Things simmered down a few weeks later. Aunt Beulah had been gone. To say the least, her leaving was very traumatic. She had called me all kinds of evil sons of bitches as she packed her clothes and loaded them into her car.
“You got an evil thing in your house, Ben--an evil thing and a crazy woman. I won’t stay another minute in this devil’s den. Not another minute.”
“Please Little Sister, stay. Don’t go. I’ll get rid of the both of them,” Gramp pleaded with my Grandaunt.
“Ben you cannot get rid of your wife and that thing like they’re stray cats. They’re a yoke around your neck.” Aunt Beulah looked at me crumpled on the floor by Gramp’s heavy boots. “My God, my God. You wasting your time beating him. He’s beyond all of that. But you mark my words, he’s gonna kill you just like he did my dog. You mark my words!” She slammed the door behind her. Her car roared and we heard gravel pinging the metal trash cans as she sped off. Gramp looked down at me. He suddenly seized me by my neck and lifted me off my feet. He squeezed hard. Then a voice spoke.
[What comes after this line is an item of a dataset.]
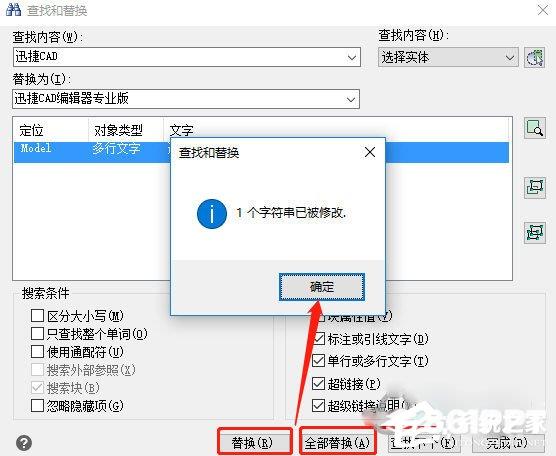Screen dimensions: 556x456
Task: Click the 全部替换(A) button
Action: 337,442
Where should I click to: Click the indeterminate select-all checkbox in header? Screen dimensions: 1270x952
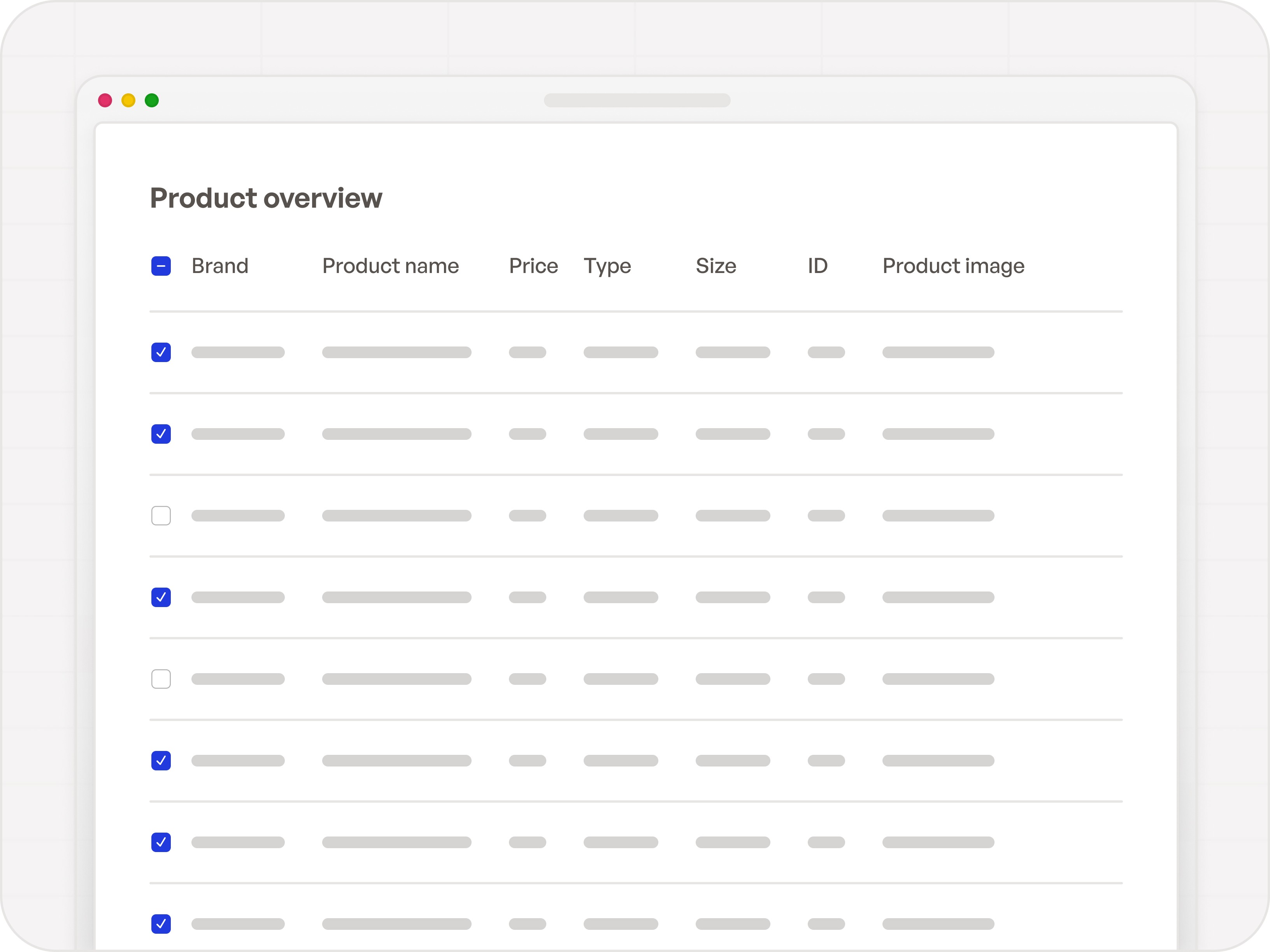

“Let that boy alone, Ben.” He dropped me and I crawled out of his way. Gram aimed a pistol at him. He stepped toward her. “Take one more step and I’ll blow a hole in you big enough for a cow to walk through.”
“This is a crazy house,” Gramp hollered. He rushed out of the house, hopped in his truck and tore down the road.
Gram helped me to my feet and led me to her bed. She took off my bloodied clothes and wrapped me in her sheets.
“Don’t move until I get back.” She dressed and I heard the door slam behind her. Gram’s bed smelled of sardines and menthol. I snuggled deep into the covers. The thing between my legs stiffened and I went to sleep. I dreamed of Brutus. In my dream he was snow white and he came running toward me over and over. As he got closer I saw he was covered in big red blotches. On his last run, he leaped up at my throat. I jumped and felt a hand on my back.
“Be still Sweet Pee.” Gram pushed me gently down on the bed. She removed the bed covers, laid me on my back and applied the cool Absorbine Jr. to my back and shoulders. I shuddered when the liquid stung the wounds Gramp had inflicted. But I didn’t mind. I was Sweet Pee again.
I didn’t go to school the next day. Too sore. I stood in the door and watched Gram drag Brutus’ body out of the garage. She dragged him to the part of the yard her we burned things, where Gramp had burned my Doctor’s coat. She laid some dried branches across his body, poured some gas over him and the branches threw a lit match at the pile. Brutus’s sparked and his tail curled up. He stunk for a minute. The fire rose and carried bits of him to the sky. Gram grabbed the mop bucket and the bleach. She went to work on the blood stains on the concrete floor.
“When I get through here, I got a mess of work to do in my house.”
Gram spent all the rest of the day, scrubbing and wiping as if she was trying to scrub the house away. That night Gramp come home. He carried a bag from Sears and Roebuck. He smelled like a dirt mound after the rain, Me and Gram was eating my favorite food, salmon croquets and canned “pork n beans.” He stopped at his empty plate on the dinner table and glared at me and Gram. A blood spot that looked like a butterfly was splashed near his heart. He looked at me and he looked at Gram. He made a noise like he had spat, bumped the table as he passed it, and went on into the bathroom and took a bath. When he come out he had on some new blue jeans and a red shirt with pearl buttons. He smelled like cinnamon. He and Gram said nothing to each other. We listened to his truck start up and he went on down the street quietly as if he was riding in a funeral. Me and Gram went back to eating. And it was like this for six years until he died. Aunt Beulah was wrong. I did not ever kill my Granddad. He was not a man who had any kind of dreams to be anything but a butcher and a woman chaser.